> _Exercise_: Output each record exactly, with nothing omitted.

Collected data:
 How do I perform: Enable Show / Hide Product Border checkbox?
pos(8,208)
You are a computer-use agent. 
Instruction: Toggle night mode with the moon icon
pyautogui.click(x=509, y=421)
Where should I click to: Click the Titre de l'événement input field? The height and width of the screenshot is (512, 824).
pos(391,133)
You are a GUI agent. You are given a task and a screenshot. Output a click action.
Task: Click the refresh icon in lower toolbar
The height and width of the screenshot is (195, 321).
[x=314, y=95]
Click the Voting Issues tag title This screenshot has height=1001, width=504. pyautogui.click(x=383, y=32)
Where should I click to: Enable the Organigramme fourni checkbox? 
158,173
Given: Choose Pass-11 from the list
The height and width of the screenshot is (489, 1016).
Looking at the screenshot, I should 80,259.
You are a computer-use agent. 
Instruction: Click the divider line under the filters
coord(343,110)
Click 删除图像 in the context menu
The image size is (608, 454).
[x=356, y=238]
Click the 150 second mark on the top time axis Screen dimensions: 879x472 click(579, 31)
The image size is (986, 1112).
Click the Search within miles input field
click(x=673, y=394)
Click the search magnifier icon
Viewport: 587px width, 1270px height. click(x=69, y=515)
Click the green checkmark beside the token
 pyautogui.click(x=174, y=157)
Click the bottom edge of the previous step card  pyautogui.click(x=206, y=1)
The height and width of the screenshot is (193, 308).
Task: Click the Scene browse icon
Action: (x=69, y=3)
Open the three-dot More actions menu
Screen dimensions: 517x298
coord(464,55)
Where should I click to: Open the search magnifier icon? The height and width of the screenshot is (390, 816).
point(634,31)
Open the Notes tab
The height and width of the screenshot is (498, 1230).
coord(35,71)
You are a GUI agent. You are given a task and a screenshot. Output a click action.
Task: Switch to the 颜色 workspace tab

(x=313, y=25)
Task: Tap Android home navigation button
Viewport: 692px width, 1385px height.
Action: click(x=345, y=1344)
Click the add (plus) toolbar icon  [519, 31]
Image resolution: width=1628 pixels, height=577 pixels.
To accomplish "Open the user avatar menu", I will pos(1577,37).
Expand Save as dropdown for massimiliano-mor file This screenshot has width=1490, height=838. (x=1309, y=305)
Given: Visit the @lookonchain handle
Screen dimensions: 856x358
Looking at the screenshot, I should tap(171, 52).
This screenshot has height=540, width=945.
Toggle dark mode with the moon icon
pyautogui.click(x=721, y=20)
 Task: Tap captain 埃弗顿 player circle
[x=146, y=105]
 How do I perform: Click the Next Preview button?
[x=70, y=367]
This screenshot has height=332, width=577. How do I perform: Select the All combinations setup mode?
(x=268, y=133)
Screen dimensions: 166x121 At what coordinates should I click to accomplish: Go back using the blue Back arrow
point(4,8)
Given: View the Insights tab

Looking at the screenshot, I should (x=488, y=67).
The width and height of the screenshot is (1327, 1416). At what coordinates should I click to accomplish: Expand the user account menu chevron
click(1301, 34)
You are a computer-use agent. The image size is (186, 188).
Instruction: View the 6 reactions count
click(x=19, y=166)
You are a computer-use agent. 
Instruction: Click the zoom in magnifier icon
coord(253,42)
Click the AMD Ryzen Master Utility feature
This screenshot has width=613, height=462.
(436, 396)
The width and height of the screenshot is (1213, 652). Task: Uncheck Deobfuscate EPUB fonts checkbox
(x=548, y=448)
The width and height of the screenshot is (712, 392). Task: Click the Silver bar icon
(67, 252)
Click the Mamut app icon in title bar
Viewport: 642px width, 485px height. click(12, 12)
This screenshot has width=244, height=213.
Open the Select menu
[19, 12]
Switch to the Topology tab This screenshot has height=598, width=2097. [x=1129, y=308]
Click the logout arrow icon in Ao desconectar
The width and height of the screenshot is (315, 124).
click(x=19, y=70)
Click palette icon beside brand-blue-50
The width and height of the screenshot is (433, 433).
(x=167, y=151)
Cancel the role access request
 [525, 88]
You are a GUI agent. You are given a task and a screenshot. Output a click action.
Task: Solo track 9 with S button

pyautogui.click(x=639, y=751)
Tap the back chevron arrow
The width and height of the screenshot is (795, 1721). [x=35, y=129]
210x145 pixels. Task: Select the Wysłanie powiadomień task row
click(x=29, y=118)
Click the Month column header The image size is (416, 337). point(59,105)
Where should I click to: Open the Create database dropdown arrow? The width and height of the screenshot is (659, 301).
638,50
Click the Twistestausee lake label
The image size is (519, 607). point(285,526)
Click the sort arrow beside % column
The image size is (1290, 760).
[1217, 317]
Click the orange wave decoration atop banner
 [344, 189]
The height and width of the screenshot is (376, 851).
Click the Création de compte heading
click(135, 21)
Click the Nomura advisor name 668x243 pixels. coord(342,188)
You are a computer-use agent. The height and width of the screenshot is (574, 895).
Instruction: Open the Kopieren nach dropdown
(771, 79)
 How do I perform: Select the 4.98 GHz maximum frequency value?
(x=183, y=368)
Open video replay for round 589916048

> _Response_:
 How do I perform: Enable Show / Hide Product Border checkbox?
pos(8,208)
You are a computer-use agent. 
Instruction: Toggle night mode with the moon icon
pyautogui.click(x=509, y=421)
Where should I click to: Click the Titre de l'événement input field? The height and width of the screenshot is (512, 824).
pos(391,133)
You are a GUI agent. You are given a task and a screenshot. Output a click action.
Task: Click the refresh icon in lower toolbar
The height and width of the screenshot is (195, 321).
[x=314, y=95]
Click the Voting Issues tag title This screenshot has height=1001, width=504. pyautogui.click(x=383, y=32)
Where should I click to: Enable the Organigramme fourni checkbox? 
158,173
Given: Choose Pass-11 from the list
The height and width of the screenshot is (489, 1016).
Looking at the screenshot, I should 80,259.
You are a computer-use agent. 
Instruction: Click the divider line under the filters
coord(343,110)
Click 删除图像 in the context menu
The image size is (608, 454).
[x=356, y=238]
Click the 150 second mark on the top time axis Screen dimensions: 879x472 click(579, 31)
The image size is (986, 1112).
Click the Search within miles input field
click(x=673, y=394)
Click the search magnifier icon
Viewport: 587px width, 1270px height. click(x=69, y=515)
Click the green checkmark beside the token
 pyautogui.click(x=174, y=157)
Click the bottom edge of the previous step card  pyautogui.click(x=206, y=1)
The height and width of the screenshot is (193, 308).
Task: Click the Scene browse icon
Action: (x=69, y=3)
Open the three-dot More actions menu
Screen dimensions: 517x298
coord(464,55)
Where should I click to: Open the search magnifier icon? The height and width of the screenshot is (390, 816).
point(634,31)
Open the Notes tab
The height and width of the screenshot is (498, 1230).
coord(35,71)
You are a GUI agent. You are given a task and a screenshot. Output a click action.
Task: Switch to the 颜色 workspace tab

(x=313, y=25)
Task: Tap Android home navigation button
Viewport: 692px width, 1385px height.
Action: click(x=345, y=1344)
Click the add (plus) toolbar icon  [519, 31]
Image resolution: width=1628 pixels, height=577 pixels.
To accomplish "Open the user avatar menu", I will pos(1577,37).
Expand Save as dropdown for massimiliano-mor file This screenshot has width=1490, height=838. (x=1309, y=305)
Given: Visit the @lookonchain handle
Screen dimensions: 856x358
Looking at the screenshot, I should tap(171, 52).
This screenshot has height=540, width=945.
Toggle dark mode with the moon icon
pyautogui.click(x=721, y=20)
 Task: Tap captain 埃弗顿 player circle
[x=146, y=105]
 How do I perform: Click the Next Preview button?
[x=70, y=367]
This screenshot has height=332, width=577. How do I perform: Select the All combinations setup mode?
(x=268, y=133)
Screen dimensions: 166x121 At what coordinates should I click to accomplish: Go back using the blue Back arrow
point(4,8)
Given: View the Insights tab

Looking at the screenshot, I should (x=488, y=67).
The width and height of the screenshot is (1327, 1416). At what coordinates should I click to accomplish: Expand the user account menu chevron
click(1301, 34)
You are a computer-use agent. The image size is (186, 188).
Instruction: View the 6 reactions count
click(x=19, y=166)
You are a computer-use agent. 
Instruction: Click the zoom in magnifier icon
coord(253,42)
Click the AMD Ryzen Master Utility feature
This screenshot has width=613, height=462.
(436, 396)
The width and height of the screenshot is (1213, 652). Task: Uncheck Deobfuscate EPUB fonts checkbox
(x=548, y=448)
The width and height of the screenshot is (712, 392). Task: Click the Silver bar icon
(67, 252)
Click the Mamut app icon in title bar
Viewport: 642px width, 485px height. click(12, 12)
This screenshot has width=244, height=213.
Open the Select menu
[19, 12]
Switch to the Topology tab This screenshot has height=598, width=2097. [x=1129, y=308]
Click the logout arrow icon in Ao desconectar
The width and height of the screenshot is (315, 124).
click(x=19, y=70)
Click palette icon beside brand-blue-50
The width and height of the screenshot is (433, 433).
(x=167, y=151)
Cancel the role access request
 [525, 88]
You are a GUI agent. You are given a task and a screenshot. Output a click action.
Task: Solo track 9 with S button

pyautogui.click(x=639, y=751)
Tap the back chevron arrow
The width and height of the screenshot is (795, 1721). [x=35, y=129]
210x145 pixels. Task: Select the Wysłanie powiadomień task row
click(x=29, y=118)
Click the Month column header The image size is (416, 337). point(59,105)
Where should I click to: Open the Create database dropdown arrow? The width and height of the screenshot is (659, 301).
638,50
Click the Twistestausee lake label
The image size is (519, 607). point(285,526)
Click the sort arrow beside % column
The image size is (1290, 760).
[1217, 317]
Click the orange wave decoration atop banner
 [344, 189]
The height and width of the screenshot is (376, 851).
Click the Création de compte heading
click(135, 21)
Click the Nomura advisor name 668x243 pixels. coord(342,188)
You are a computer-use agent. The height and width of the screenshot is (574, 895).
Instruction: Open the Kopieren nach dropdown
(771, 79)
 How do I perform: Select the 4.98 GHz maximum frequency value?
(x=183, y=368)
Open video replay for round 589916048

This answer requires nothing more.